Elsaam2y / DINet_optimized

An optimized pipeline for DINet reducing inference latency for up to 60% 🚀. Kudos for the authors of the original repo for this amazing work.
104 stars 17 forks source link

Whisper instead wav2vec? #8

Closed davidmartinrius closed 1 year ago

davidmartinrius commented 1 year ago

Hello, How are you doing? I have a question for you: is it worth to use whisper instead of wav2vec? This maybe would solve the problem of multilanguage, as whisper detects the language and emissions could be more accurate.

I suppose in terms of performance wav2vec is better, but doesn't solve the language problems at all.
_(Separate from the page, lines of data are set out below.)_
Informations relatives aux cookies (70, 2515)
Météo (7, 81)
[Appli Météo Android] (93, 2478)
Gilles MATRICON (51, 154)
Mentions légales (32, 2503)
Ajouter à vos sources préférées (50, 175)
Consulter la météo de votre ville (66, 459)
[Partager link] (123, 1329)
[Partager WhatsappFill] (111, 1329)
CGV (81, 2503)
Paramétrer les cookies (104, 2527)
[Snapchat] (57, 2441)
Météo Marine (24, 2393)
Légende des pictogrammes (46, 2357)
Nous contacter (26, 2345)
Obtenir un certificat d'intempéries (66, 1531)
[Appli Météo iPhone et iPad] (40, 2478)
What do you thing about that? Do you think is it a good option?

Thank you!

Elsaam2y commented 1 year ago

Hi @davidmartinrius

I am doing well and hope the same for you. Actually this could be very interesting. Recently I was trying with the latest version of DeepSpeech to replace wav2vec, but I didn't try Whisper. Will have a look at it soon.

Thanks

foxyear-kyumin commented 1 year ago

I’m looking forward to sharing with you the methods for using the latest version of DeepSpeech.

Elsaam2y commented 1 year ago

@qiu8888 if you have tried the latest version and worked fine, please feel free to open a MR.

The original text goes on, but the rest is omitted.